[JAXP-39] Improve error message when an uninitialized variable is used Created: 05/Jun/07  Updated: 05/Jun/07

Status: Open
Project: jaxp
Component/s: www
Affects Version/s: current
Fix Version/s: milestone 1

Type: Improvement Priority: Minor
Reporter: Santiago Pericas-Geertsen Assignee: jaxp-issues
Resolution: Unresolved Votes: 0
Labels: None
Remaining Estimate: Not Specified
Time Spent: Not Specified
Original Estimate: Not Specified
Environment:

Operating System: All
Platform: All


Issuezilla Id: 39

 Description   

Filing this RFE based on Peter Lenahan's suggestion. The problem he encountered is described here,

https://jaxp.dev.java.net/issues/show_bug.cgi?id=38

and here is his suggestion:

"But I wonder if a better error message scheme could somehow be generated.
XSLT is often hard to debug and without a clue to where the problem happened it
is really impossible. Just a null pointer exception message is a killer.

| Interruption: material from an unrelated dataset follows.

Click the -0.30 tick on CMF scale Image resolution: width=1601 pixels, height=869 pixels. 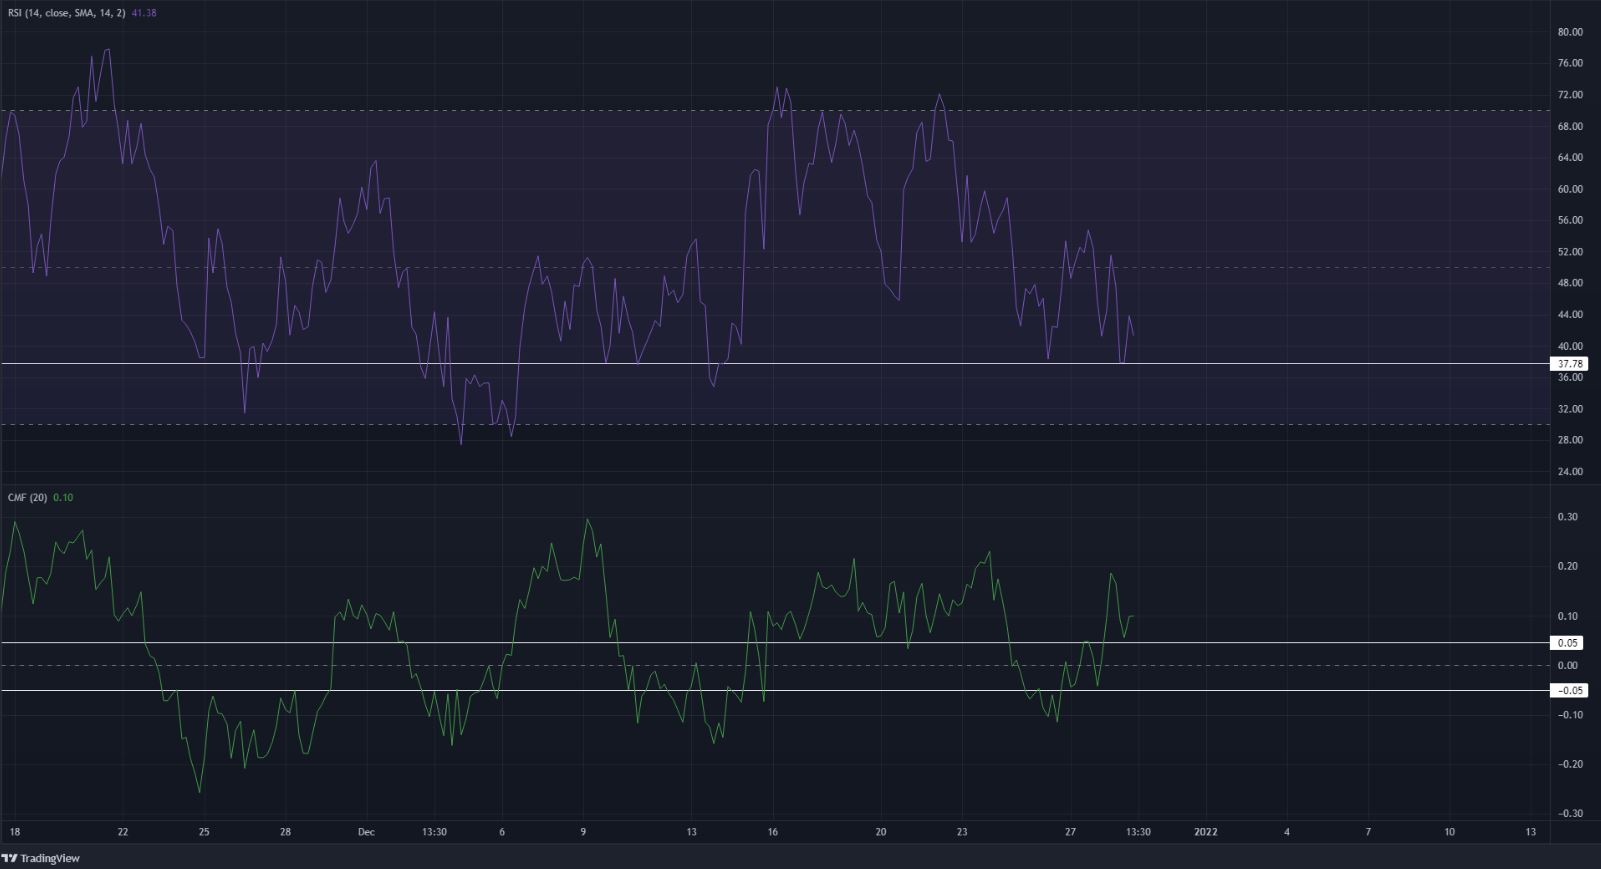pos(1568,813)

Perhaps my un-initialized null variables could be initialized with an internal
error message reference, so if the style sheet references one of these
un-initialized variables, an error message string could be displayed instead of
just crashing with a null pointer exception. I realized that this is a lot of
work to add code to all the functions that work on the string variables, but
XSLT is not exactly a friendly language without knowing where your problems are
occurring. It would really help a lot to know where the problems originated.

This may not be a perfect solution and perhaps the feature should also only be
available when the setAttribute("debug",new Boolean(true)) is turned on.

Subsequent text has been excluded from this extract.